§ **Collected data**
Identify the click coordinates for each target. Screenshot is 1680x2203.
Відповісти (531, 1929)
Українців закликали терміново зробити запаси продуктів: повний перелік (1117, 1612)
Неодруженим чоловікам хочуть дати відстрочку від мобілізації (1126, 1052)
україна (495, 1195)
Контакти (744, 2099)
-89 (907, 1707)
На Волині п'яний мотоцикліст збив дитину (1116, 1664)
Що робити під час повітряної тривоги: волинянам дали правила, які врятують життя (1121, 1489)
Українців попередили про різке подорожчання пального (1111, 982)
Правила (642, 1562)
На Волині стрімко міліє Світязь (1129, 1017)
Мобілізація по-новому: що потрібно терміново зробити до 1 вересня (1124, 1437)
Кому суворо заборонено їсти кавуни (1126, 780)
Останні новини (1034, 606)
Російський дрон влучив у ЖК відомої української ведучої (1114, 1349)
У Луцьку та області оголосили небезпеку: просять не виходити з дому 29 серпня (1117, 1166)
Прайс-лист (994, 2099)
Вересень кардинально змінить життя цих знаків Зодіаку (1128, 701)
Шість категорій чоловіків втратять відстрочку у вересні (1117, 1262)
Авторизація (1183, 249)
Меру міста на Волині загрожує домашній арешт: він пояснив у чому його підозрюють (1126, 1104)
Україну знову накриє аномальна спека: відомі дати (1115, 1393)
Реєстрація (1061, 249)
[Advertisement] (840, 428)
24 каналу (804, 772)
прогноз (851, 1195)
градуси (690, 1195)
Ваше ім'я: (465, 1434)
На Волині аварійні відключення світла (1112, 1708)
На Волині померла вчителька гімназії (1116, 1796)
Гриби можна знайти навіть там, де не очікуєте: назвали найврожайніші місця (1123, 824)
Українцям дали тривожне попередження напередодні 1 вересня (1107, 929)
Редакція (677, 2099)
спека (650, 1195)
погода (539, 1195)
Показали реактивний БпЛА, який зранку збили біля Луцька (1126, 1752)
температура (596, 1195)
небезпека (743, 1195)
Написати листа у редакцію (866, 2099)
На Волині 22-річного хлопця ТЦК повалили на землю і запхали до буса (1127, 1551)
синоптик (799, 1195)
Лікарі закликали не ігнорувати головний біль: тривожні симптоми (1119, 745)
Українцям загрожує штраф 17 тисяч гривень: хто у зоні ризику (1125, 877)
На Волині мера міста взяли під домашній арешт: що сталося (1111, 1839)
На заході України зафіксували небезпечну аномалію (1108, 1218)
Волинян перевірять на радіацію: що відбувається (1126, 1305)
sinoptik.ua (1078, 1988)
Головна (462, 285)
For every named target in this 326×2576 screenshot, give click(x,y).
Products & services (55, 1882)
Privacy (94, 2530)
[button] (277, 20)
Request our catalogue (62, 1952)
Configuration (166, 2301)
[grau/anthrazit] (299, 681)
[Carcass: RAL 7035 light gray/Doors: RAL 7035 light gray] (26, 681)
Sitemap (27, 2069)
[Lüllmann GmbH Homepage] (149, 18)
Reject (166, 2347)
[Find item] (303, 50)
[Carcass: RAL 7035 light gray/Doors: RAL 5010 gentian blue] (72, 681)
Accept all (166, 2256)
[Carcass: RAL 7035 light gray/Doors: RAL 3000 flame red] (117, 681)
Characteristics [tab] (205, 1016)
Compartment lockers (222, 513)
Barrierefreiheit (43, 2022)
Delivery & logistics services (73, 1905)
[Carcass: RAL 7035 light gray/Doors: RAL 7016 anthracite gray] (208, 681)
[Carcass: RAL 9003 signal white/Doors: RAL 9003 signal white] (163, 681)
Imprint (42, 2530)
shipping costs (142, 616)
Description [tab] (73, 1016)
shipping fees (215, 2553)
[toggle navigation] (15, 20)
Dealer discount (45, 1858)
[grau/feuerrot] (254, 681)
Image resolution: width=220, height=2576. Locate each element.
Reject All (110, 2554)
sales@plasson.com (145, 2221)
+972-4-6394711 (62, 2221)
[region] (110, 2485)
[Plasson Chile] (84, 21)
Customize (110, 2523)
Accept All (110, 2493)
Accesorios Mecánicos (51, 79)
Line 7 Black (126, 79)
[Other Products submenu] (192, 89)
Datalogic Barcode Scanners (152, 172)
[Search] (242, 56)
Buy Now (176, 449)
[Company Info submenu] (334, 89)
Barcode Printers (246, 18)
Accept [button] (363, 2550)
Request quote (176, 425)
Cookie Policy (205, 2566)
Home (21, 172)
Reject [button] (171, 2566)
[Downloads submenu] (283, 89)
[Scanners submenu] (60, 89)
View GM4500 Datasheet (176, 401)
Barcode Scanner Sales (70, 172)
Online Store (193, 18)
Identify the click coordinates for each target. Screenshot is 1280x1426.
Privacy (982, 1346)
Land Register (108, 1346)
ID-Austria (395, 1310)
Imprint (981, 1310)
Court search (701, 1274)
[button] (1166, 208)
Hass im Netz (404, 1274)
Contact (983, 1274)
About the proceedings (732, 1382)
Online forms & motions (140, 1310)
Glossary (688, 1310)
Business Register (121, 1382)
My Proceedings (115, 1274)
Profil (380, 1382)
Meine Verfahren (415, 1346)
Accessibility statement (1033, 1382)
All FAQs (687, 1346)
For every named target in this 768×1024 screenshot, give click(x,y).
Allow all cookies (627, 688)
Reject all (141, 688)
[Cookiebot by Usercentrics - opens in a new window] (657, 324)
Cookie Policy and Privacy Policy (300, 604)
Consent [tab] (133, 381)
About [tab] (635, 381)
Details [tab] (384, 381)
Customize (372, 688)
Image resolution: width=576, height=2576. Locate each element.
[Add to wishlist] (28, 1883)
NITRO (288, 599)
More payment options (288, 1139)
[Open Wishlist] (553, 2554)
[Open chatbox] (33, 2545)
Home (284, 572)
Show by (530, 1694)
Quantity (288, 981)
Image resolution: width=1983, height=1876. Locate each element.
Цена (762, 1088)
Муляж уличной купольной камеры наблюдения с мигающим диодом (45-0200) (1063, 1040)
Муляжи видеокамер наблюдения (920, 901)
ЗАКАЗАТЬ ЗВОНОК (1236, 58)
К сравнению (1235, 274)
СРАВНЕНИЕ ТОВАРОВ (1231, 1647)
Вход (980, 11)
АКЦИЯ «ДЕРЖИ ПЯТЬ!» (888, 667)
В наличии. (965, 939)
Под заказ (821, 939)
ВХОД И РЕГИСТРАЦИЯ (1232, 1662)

§ **Task prompt**
Collect the complete line wherever the string "Privacy" appears in the records.

§ **Your solution**
Privacy (94, 2530)
Privacy (982, 1346)
Cookie Policy and Privacy Policy (300, 604)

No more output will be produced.